[Collected data entries]
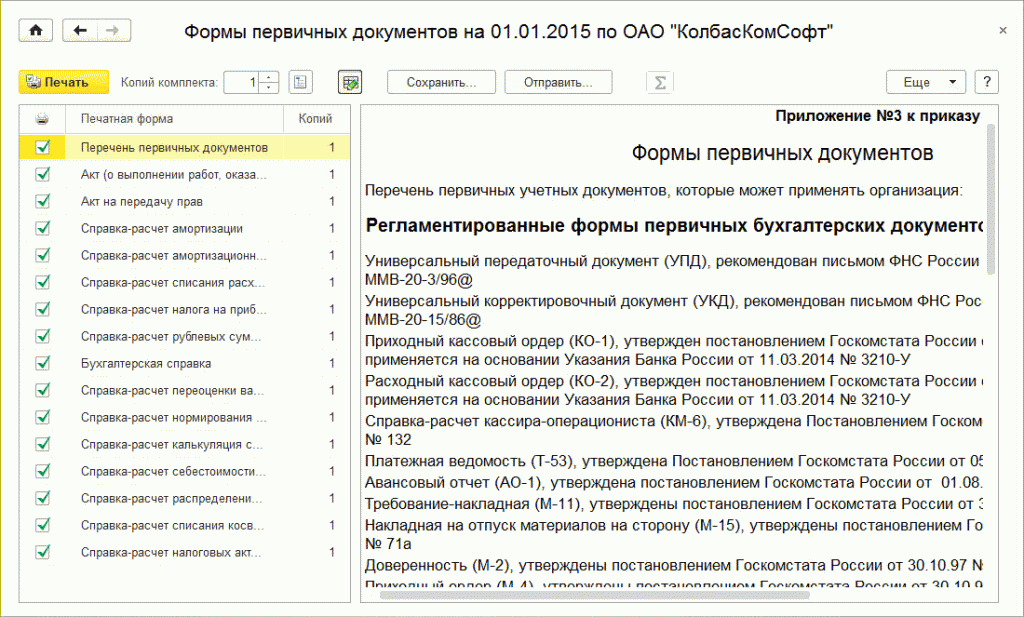Click the Home icon button

[36, 31]
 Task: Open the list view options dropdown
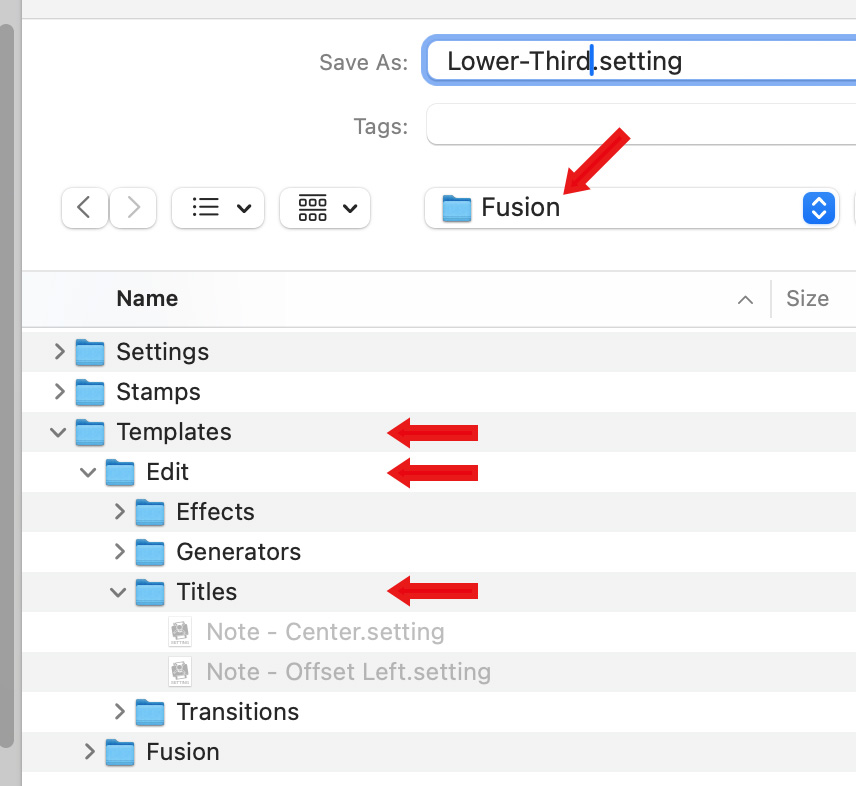[218, 208]
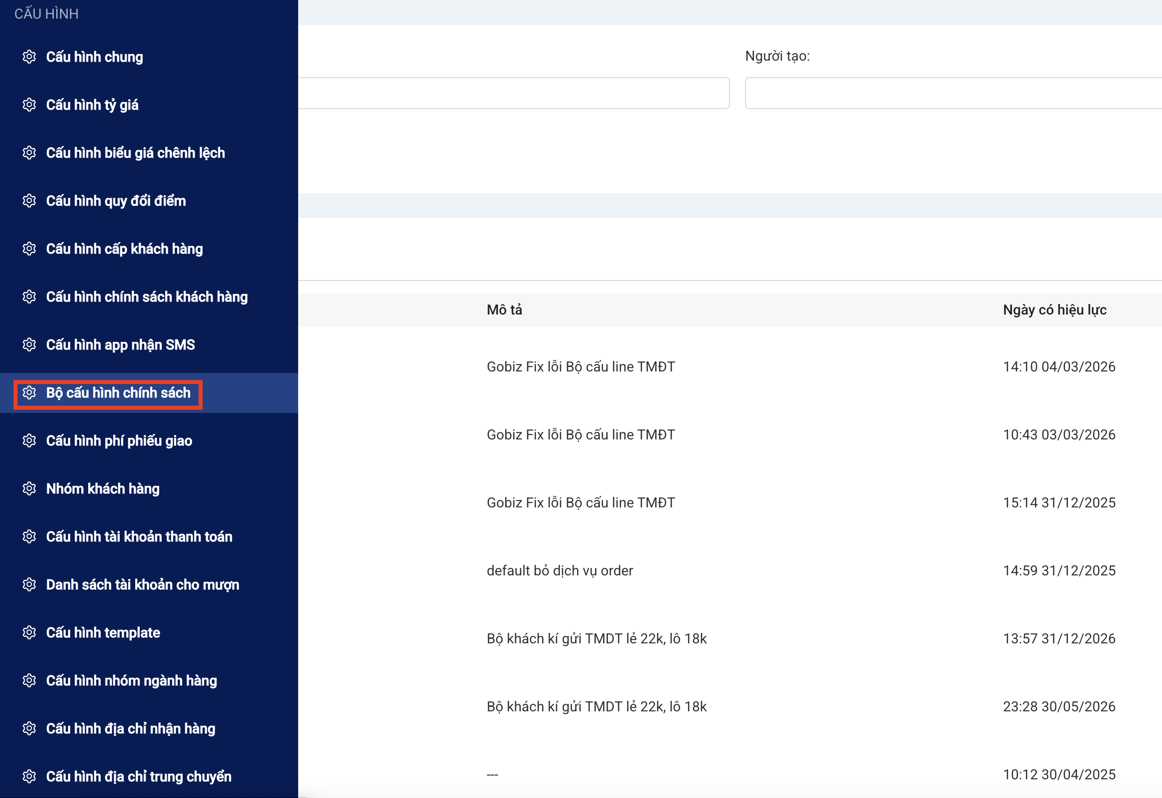Go to Cấu hình địa chỉ trung chuyển
This screenshot has height=798, width=1162.
(138, 777)
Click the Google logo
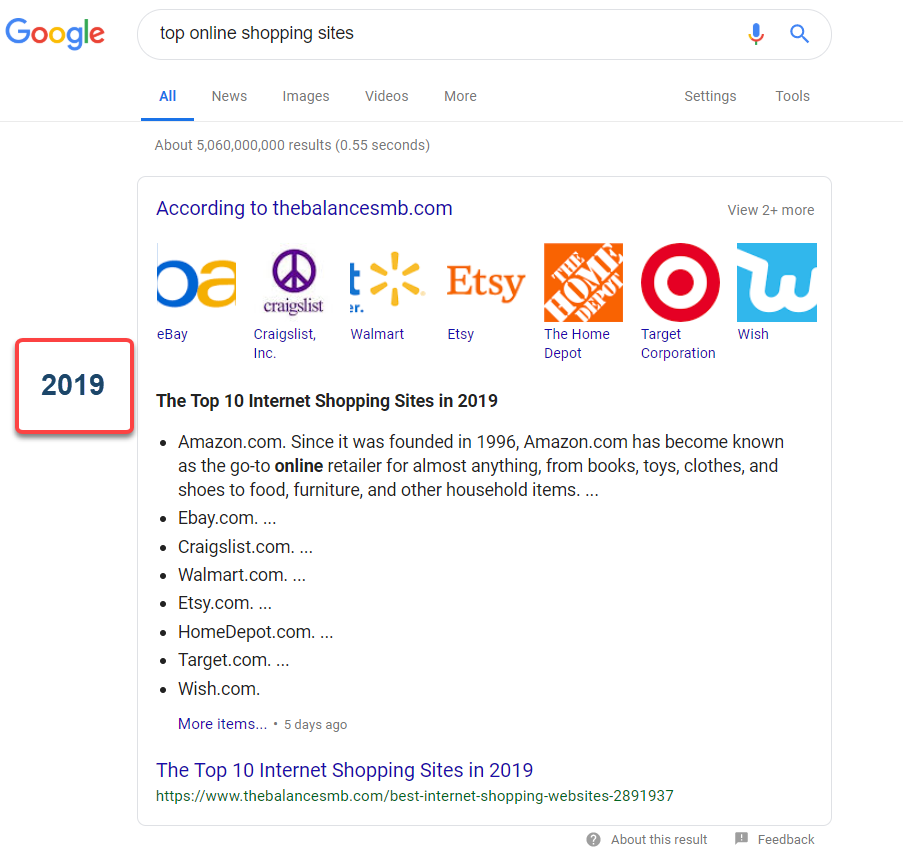Screen dimensions: 903x868 55,33
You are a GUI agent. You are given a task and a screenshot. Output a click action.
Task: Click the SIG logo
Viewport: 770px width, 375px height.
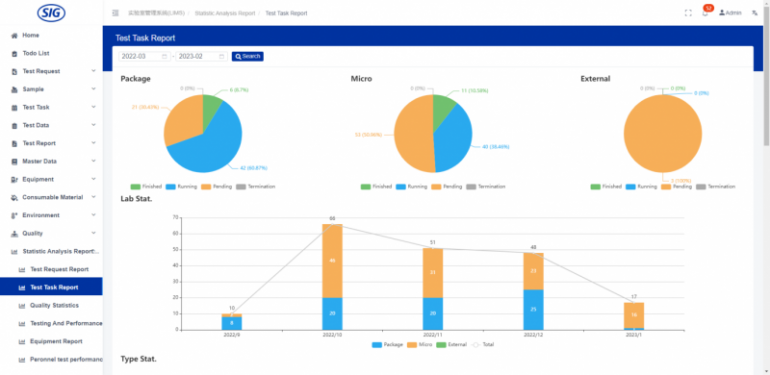click(51, 12)
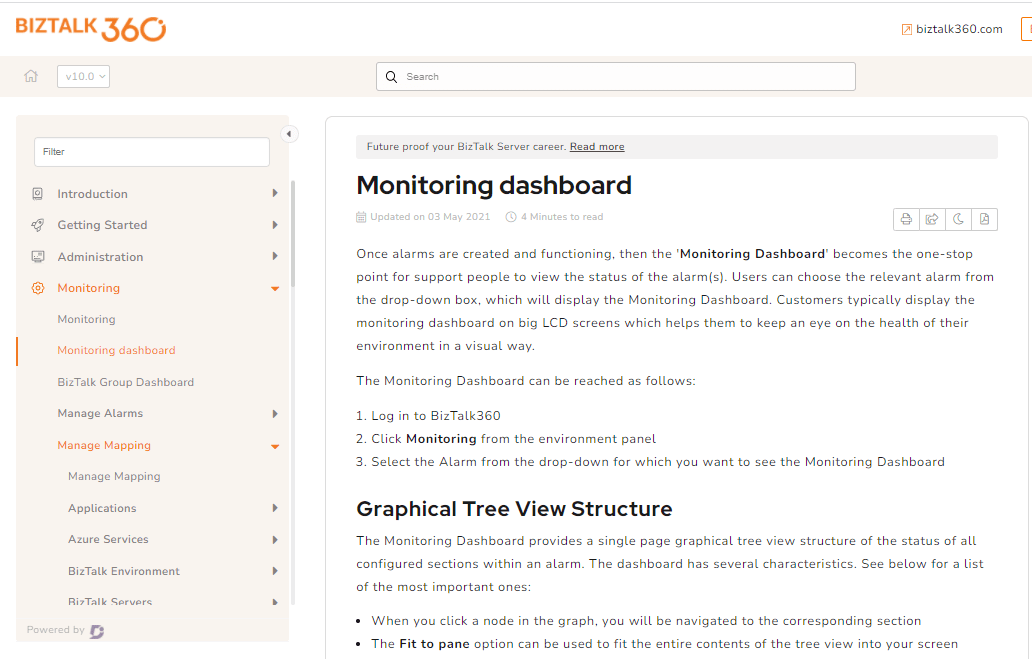Share this article via the share icon

pyautogui.click(x=932, y=218)
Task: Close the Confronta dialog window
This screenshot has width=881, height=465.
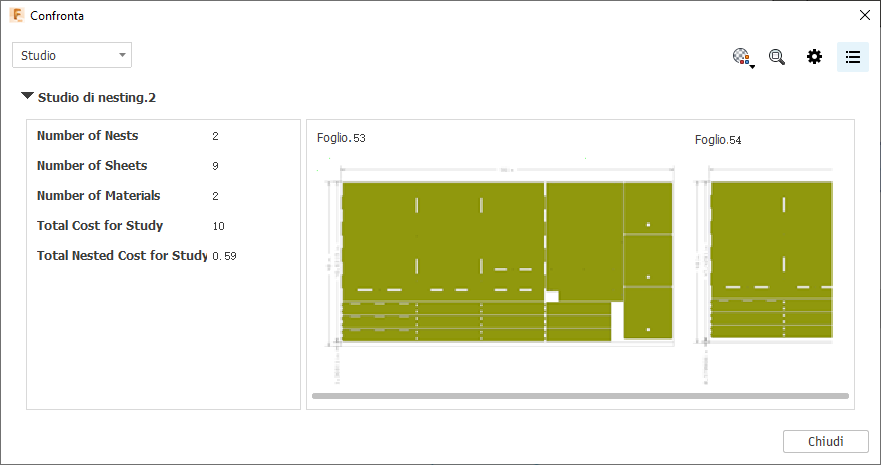Action: (x=864, y=15)
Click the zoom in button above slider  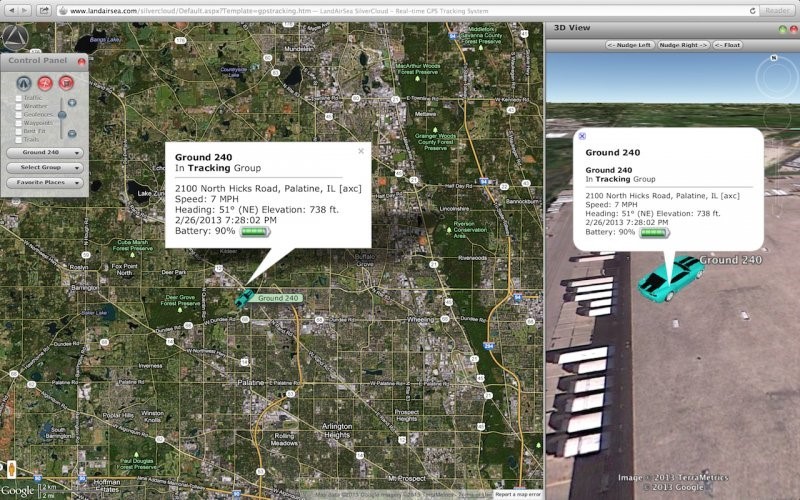(71, 102)
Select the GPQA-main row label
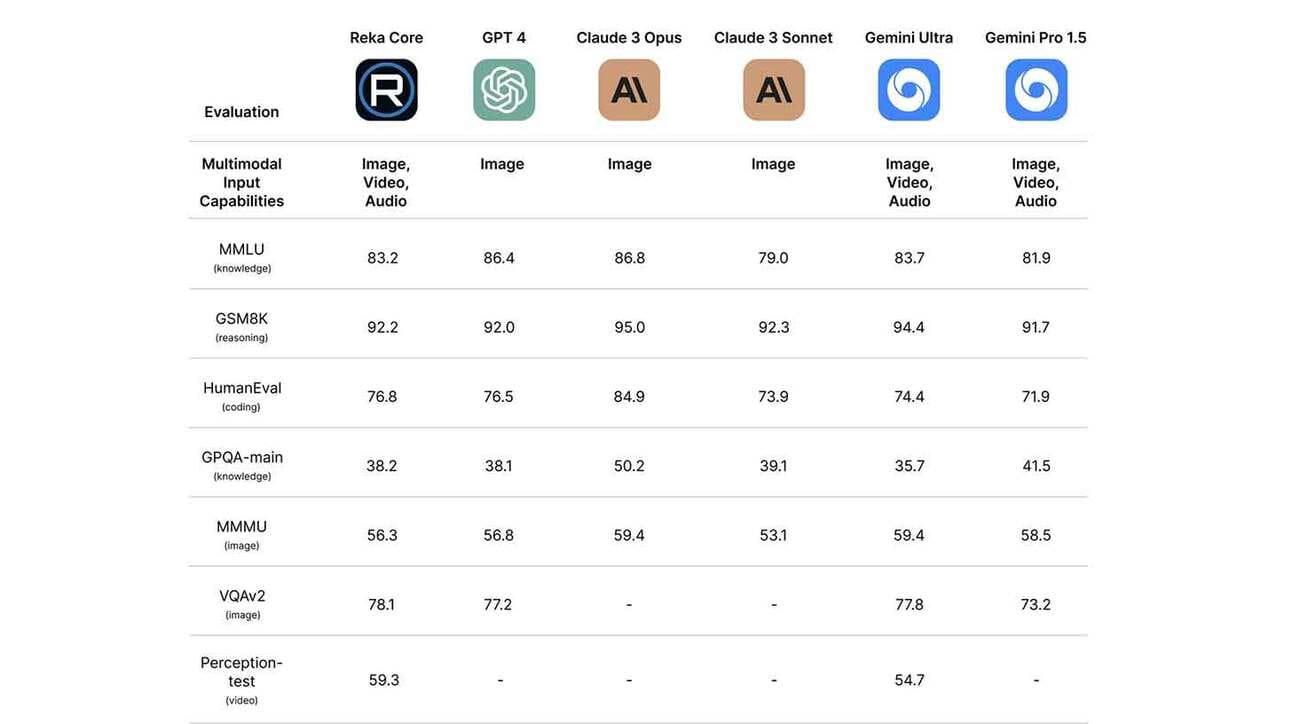Viewport: 1292px width, 724px height. point(242,465)
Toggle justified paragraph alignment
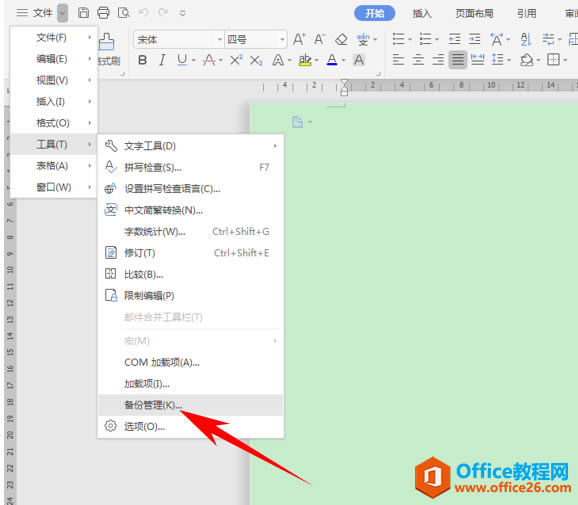The height and width of the screenshot is (505, 578). [x=458, y=59]
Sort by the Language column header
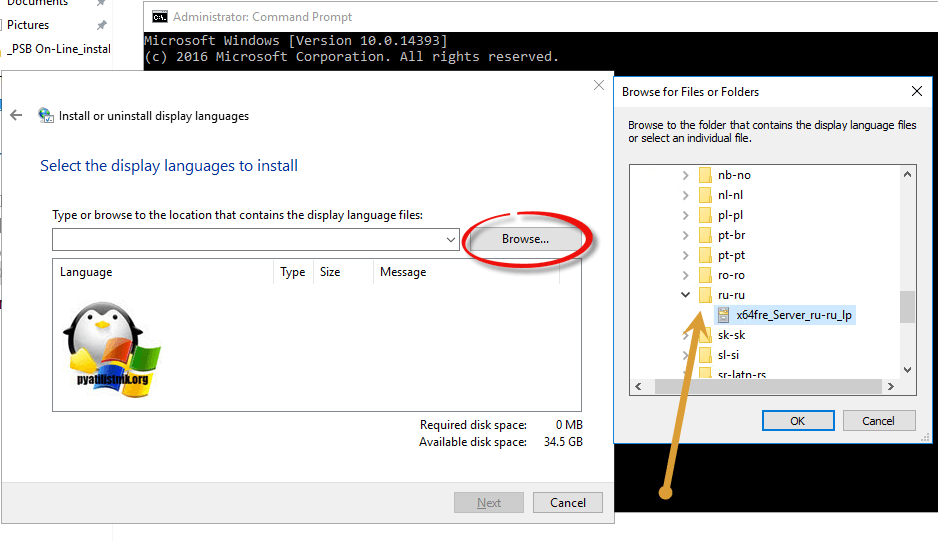Screen dimensions: 938x542 click(x=86, y=272)
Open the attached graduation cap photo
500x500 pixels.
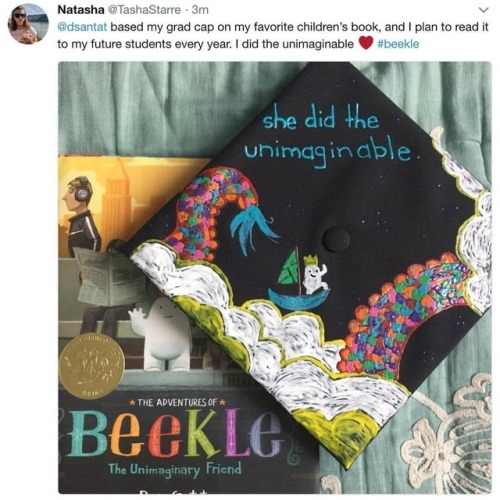pyautogui.click(x=275, y=277)
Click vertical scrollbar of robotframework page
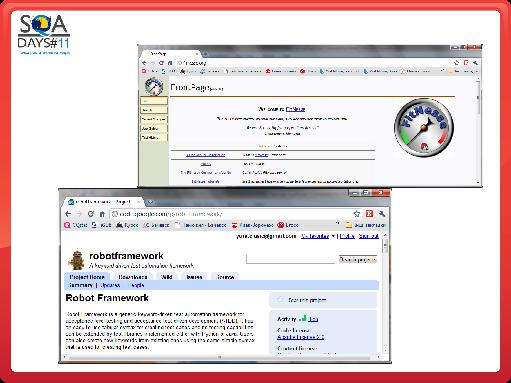511x383 pixels. tap(386, 293)
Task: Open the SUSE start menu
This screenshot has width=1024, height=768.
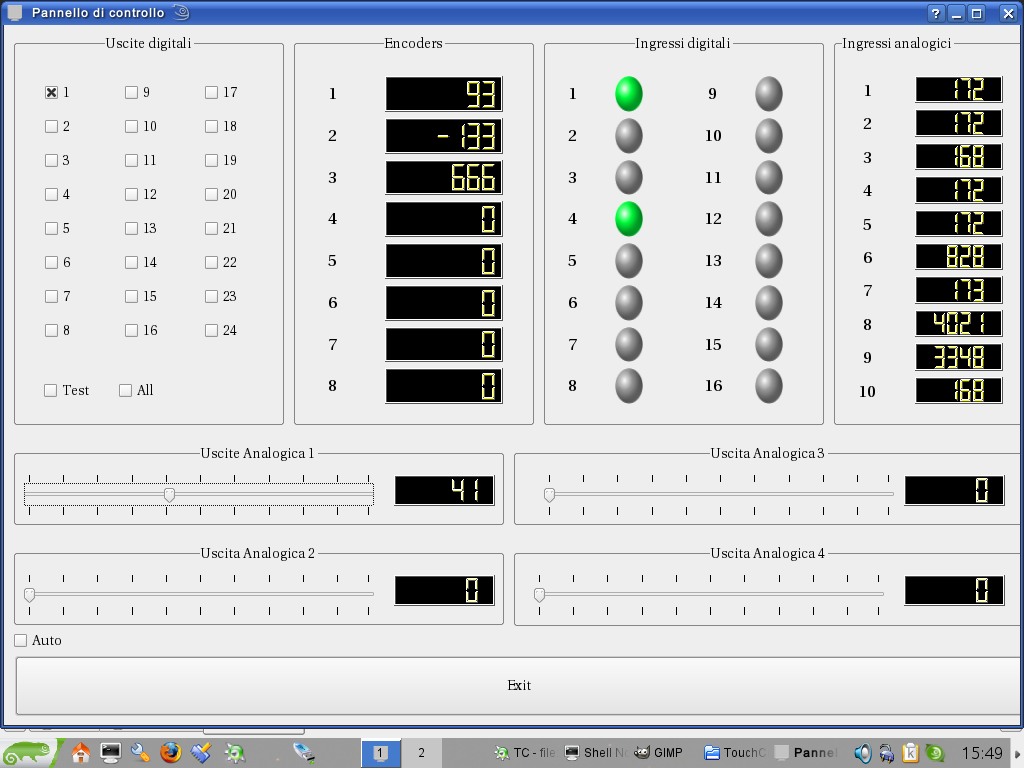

§ Exercise aim:
Going by the data above, give back only the lines from the one containing "Task: Open the list view options dropdown" through the one containing "Task: Click the SIG logo", exactly as they stand, both ends included and no images.

§ Answer:
 Task: Open the list view options dropdown
[218, 208]
Go to Cấu hình địa chỉ trung chuyển
This screenshot has height=798, width=1162.
(138, 777)
Click the Google logo
Screen dimensions: 903x868 55,33
You are a GUI agent. You are given a task and a screenshot. Output a click action.
Task: Click the SIG logo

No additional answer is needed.